GIVEN RECORDS Start Marker

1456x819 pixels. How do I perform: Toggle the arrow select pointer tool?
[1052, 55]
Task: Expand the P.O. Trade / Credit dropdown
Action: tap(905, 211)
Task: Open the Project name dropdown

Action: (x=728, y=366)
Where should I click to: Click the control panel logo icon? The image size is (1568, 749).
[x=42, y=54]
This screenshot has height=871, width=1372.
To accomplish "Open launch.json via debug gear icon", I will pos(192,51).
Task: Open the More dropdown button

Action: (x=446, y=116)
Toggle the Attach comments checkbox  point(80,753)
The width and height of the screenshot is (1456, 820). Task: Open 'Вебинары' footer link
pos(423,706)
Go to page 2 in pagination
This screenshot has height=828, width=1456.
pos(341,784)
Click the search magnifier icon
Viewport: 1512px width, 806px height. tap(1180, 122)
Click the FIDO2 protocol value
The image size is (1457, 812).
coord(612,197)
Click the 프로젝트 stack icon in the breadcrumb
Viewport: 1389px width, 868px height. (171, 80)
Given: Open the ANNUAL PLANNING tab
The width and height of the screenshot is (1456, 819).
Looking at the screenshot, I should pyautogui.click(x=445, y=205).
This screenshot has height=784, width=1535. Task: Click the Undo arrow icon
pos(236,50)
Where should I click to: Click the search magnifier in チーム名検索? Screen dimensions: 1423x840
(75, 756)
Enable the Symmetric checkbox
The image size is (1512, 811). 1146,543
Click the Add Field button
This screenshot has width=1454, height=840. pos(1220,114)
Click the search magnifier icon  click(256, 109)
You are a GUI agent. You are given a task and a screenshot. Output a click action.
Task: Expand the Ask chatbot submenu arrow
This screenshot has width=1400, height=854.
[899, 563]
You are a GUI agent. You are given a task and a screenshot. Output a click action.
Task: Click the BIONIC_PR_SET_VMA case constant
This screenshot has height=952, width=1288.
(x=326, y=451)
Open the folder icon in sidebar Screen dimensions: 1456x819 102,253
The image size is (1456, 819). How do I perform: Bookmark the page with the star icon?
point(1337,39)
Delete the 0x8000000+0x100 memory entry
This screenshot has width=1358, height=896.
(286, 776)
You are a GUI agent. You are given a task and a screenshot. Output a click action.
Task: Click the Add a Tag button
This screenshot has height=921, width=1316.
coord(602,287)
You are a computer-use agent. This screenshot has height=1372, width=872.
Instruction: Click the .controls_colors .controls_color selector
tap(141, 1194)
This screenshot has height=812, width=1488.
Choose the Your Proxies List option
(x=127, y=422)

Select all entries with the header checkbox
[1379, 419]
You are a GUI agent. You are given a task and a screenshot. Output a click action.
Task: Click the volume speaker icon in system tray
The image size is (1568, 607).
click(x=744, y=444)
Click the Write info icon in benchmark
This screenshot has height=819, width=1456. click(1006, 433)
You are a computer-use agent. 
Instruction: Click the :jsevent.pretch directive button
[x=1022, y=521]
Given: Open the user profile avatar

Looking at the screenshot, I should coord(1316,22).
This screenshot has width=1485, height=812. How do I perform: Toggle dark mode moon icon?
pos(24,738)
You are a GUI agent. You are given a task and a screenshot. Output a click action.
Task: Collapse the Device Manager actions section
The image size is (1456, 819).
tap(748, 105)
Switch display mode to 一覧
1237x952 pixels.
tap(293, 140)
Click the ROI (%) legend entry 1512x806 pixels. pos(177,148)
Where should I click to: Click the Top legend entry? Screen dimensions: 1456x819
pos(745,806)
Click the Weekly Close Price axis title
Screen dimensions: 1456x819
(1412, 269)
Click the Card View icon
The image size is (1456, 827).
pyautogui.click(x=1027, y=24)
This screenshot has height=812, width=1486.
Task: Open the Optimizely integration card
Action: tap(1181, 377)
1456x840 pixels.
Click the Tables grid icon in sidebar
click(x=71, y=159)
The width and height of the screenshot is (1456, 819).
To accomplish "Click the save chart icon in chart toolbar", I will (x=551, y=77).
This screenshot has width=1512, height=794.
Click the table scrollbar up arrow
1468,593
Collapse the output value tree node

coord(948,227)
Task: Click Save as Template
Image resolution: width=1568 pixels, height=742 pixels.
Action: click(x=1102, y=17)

GIVEN RECORDS End Marker

TASK DIRECTIONS: Reproduce exactly the lines from the one with "Task: Click Save as Template" through the end of the entries above, both ends included.

ANSWER TO THIS TASK:
Task: Click Save as Template
Image resolution: width=1568 pixels, height=742 pixels.
Action: click(x=1102, y=17)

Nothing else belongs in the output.